An employee who drives a police car home does not have to be compensated for commute time simply because he or she is operating the employer’s vehicle, so long as it is for the employee’s convenience. Field Operations Handbook § 31c01. According to the Wage and Hour Letter, April 13, 1995, an employee does not have to be compensated if all of the following conditions are met:
- Driving the employer’s vehicle between the employee’s home and the work site is strictly voluntary and not a condition of employment;
- The vehicle involved is the type of vehicle that would normally be used for commuting;
- The employee incurs no cost for driving the employer’s vehicle or parking it at home; and
- The work sites are within the normal commuting area of the employer’s establishment.
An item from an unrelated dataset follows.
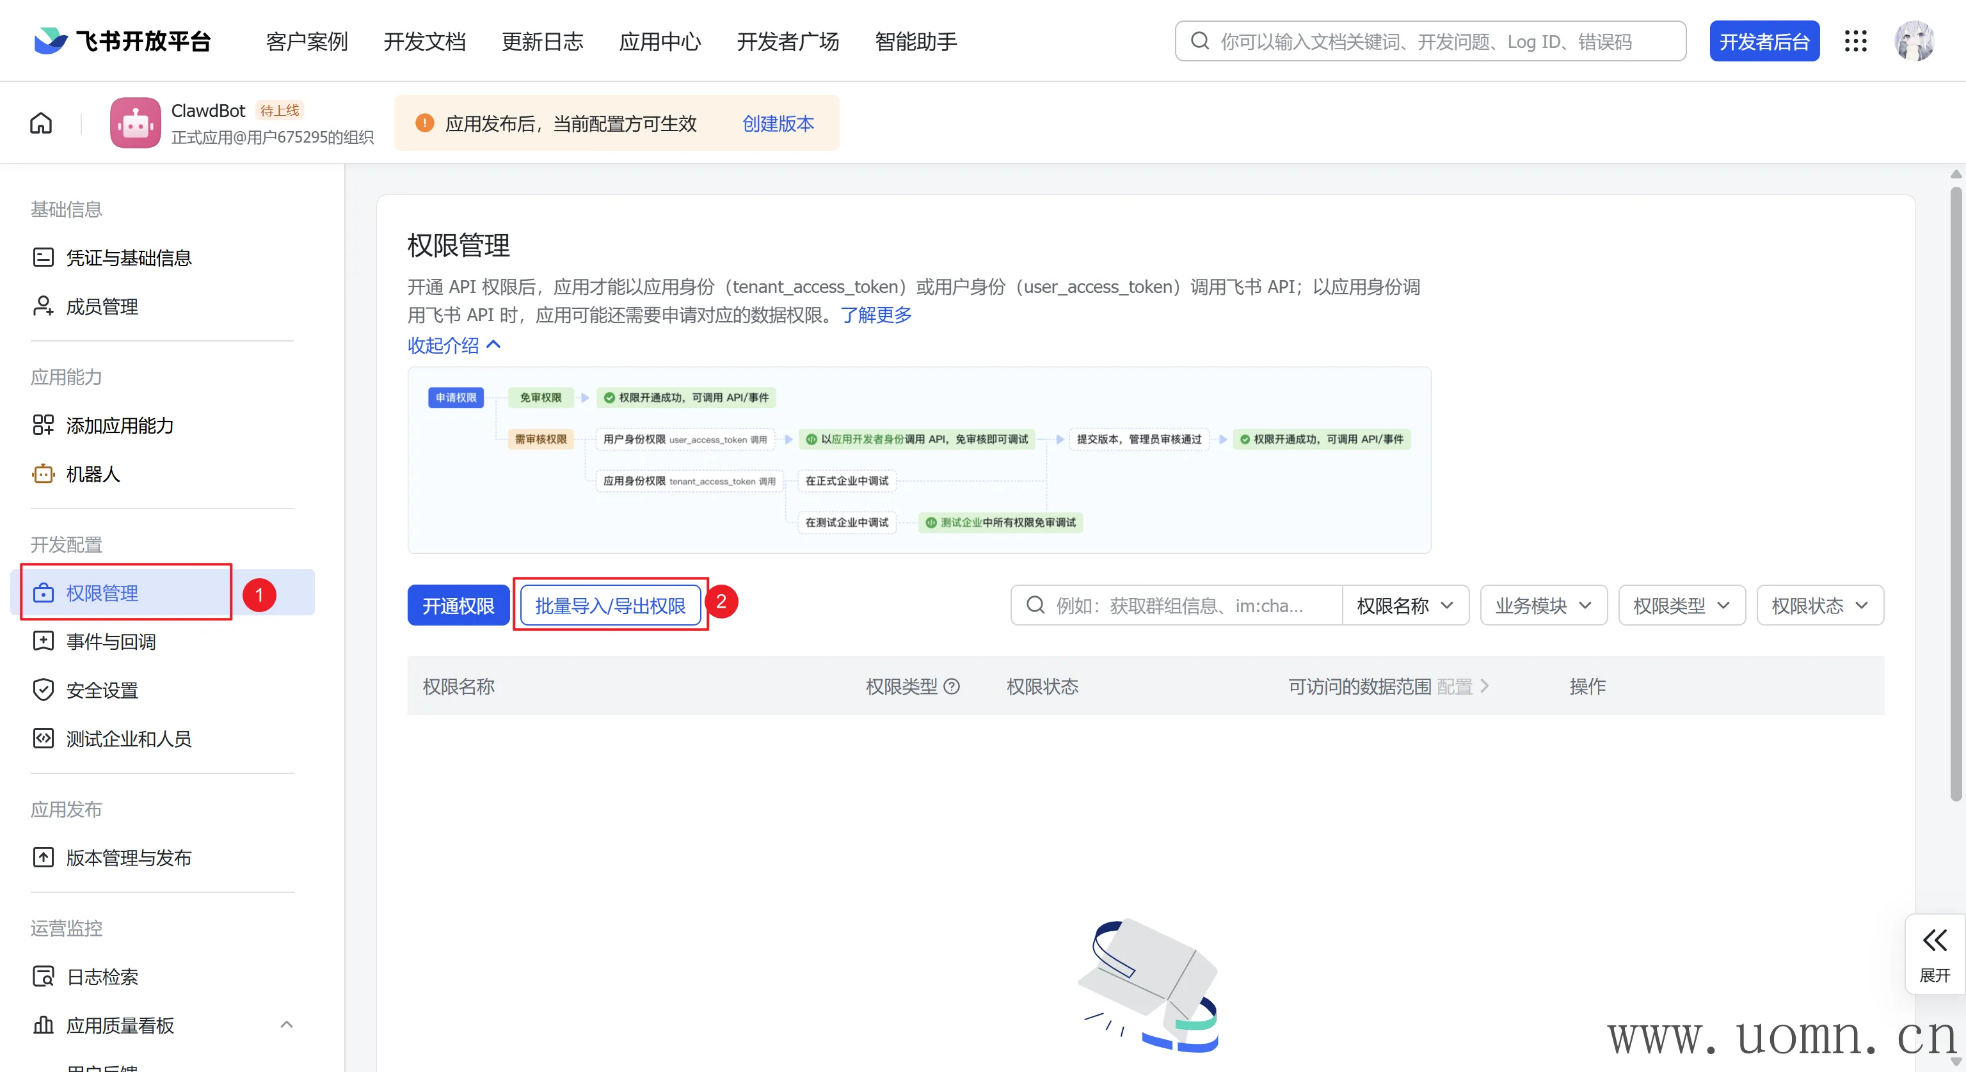
Task: Click the search magnifier in top search box
Action: click(1200, 41)
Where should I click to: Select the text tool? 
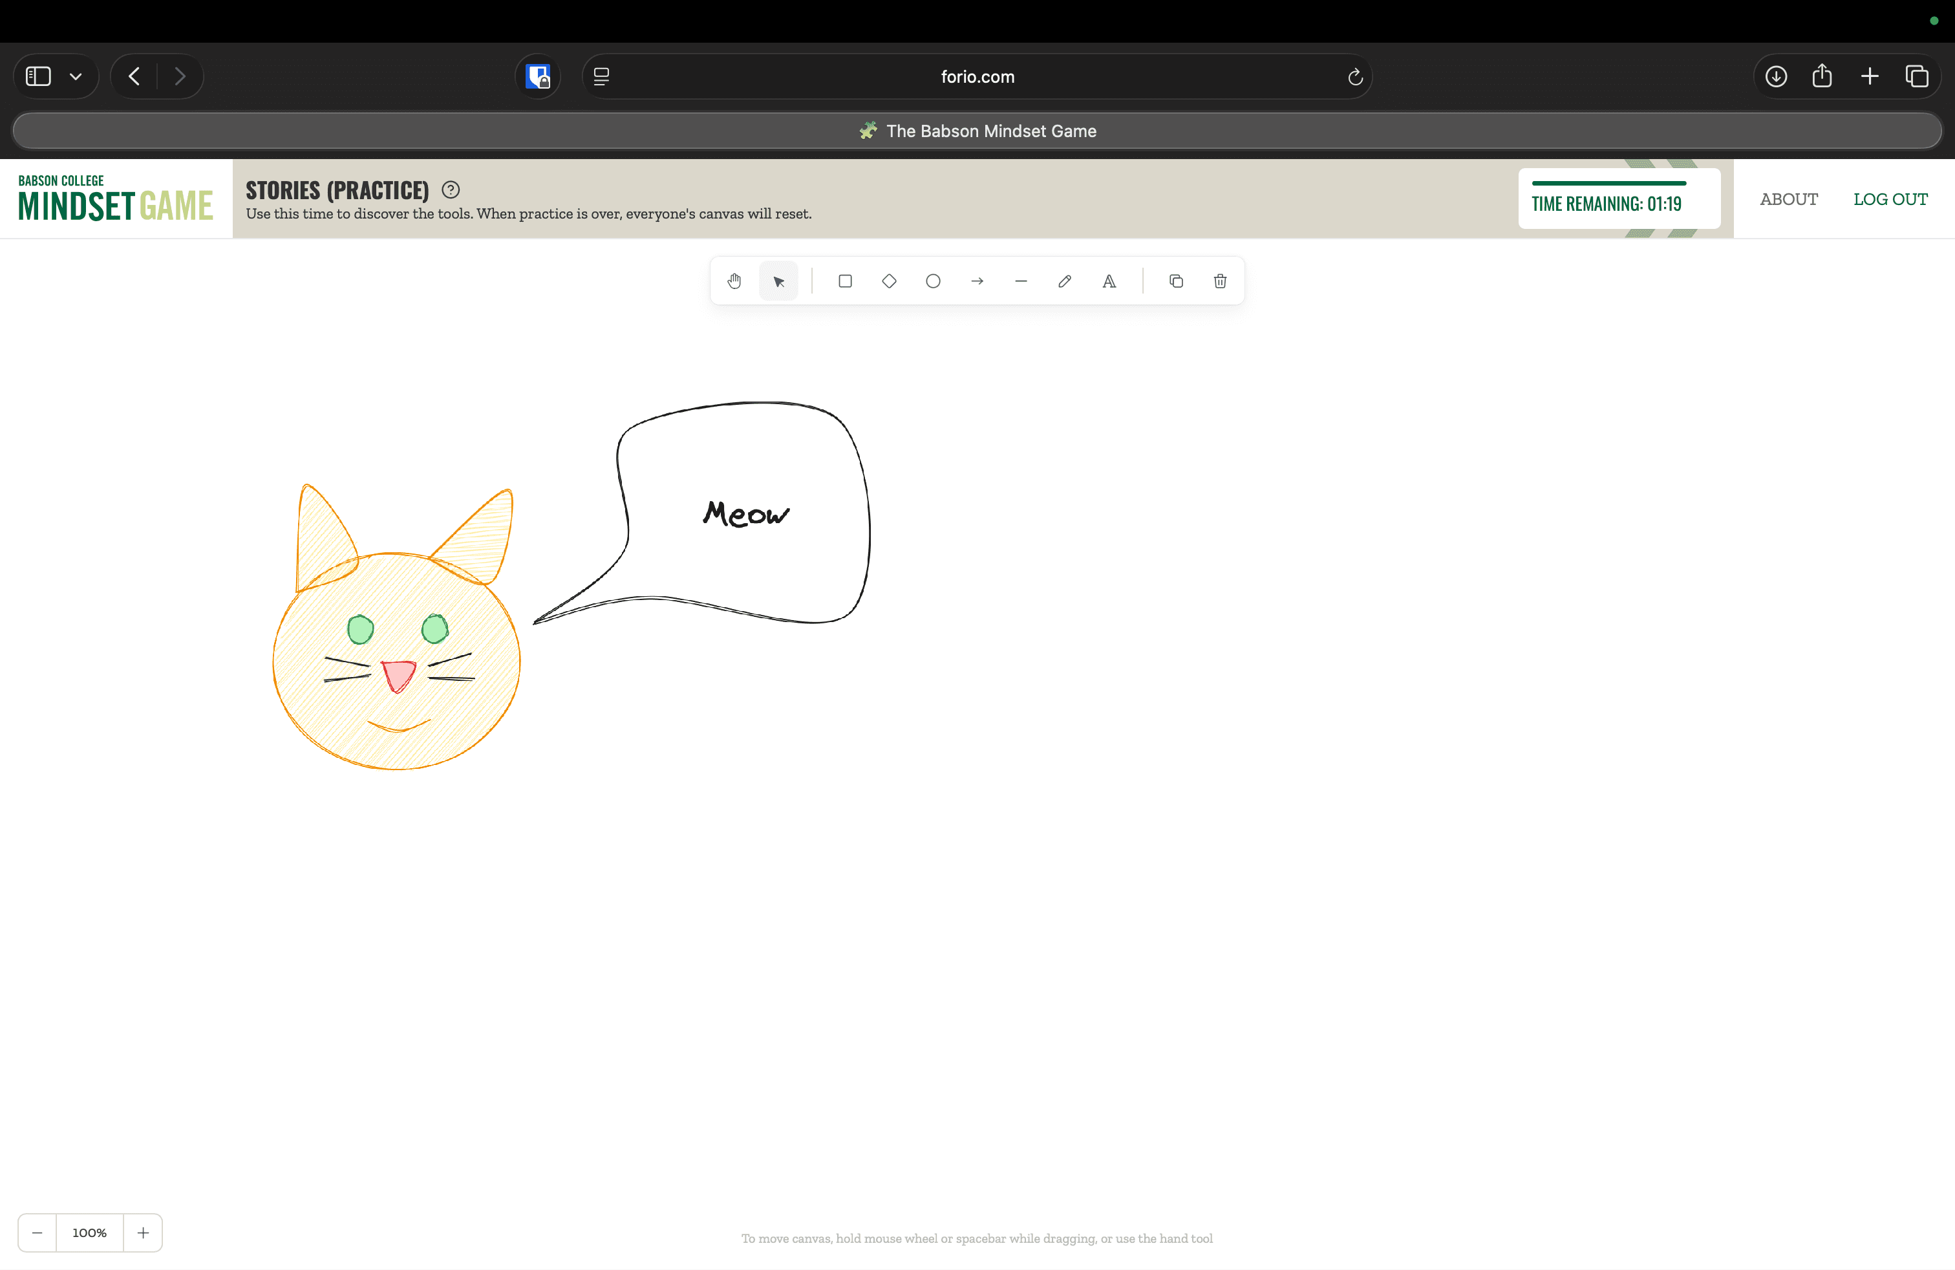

In certain rare emergency situations, the regulations (29 C.F.R. § 785.36) provide that an employee must be compensated for home-to-work travel time. Generally, if an employee, after completing a day’s work, is called at home and must travel a “substantial distance” to perform an emergency job, the travel time is compensable.
Out-of-town travel is a bit more complicated because DOL takes the position that out-of-town travel is not ordinary home-to-work travel. Because the travel is performed for the employer’s benefit and at the employer’s request, the employee must be compensated. Not all the travel, however, needs to be counted as hours worked. DOL specifically permits the employer to exclude the travel time between the employee’s home and an airport, bus, or railroad station. 29 C.F.R. § 785.39.
The regulations provide that travel time is compensable work time when it occurs during the employee’s regular working hours. DOL does not count as working time overnight travel that occurs outside of regular working hours as a passenger on an airplane, train, boat, bus, or car and where the employee is free to relax. 29 C.F.R. § 785.39. If an employee is required to drive or required to ride while another employee drives, the employee must be compensated for the travel time (29 C.F.R. § 785.41) except when the employee is on a bona fide meal break.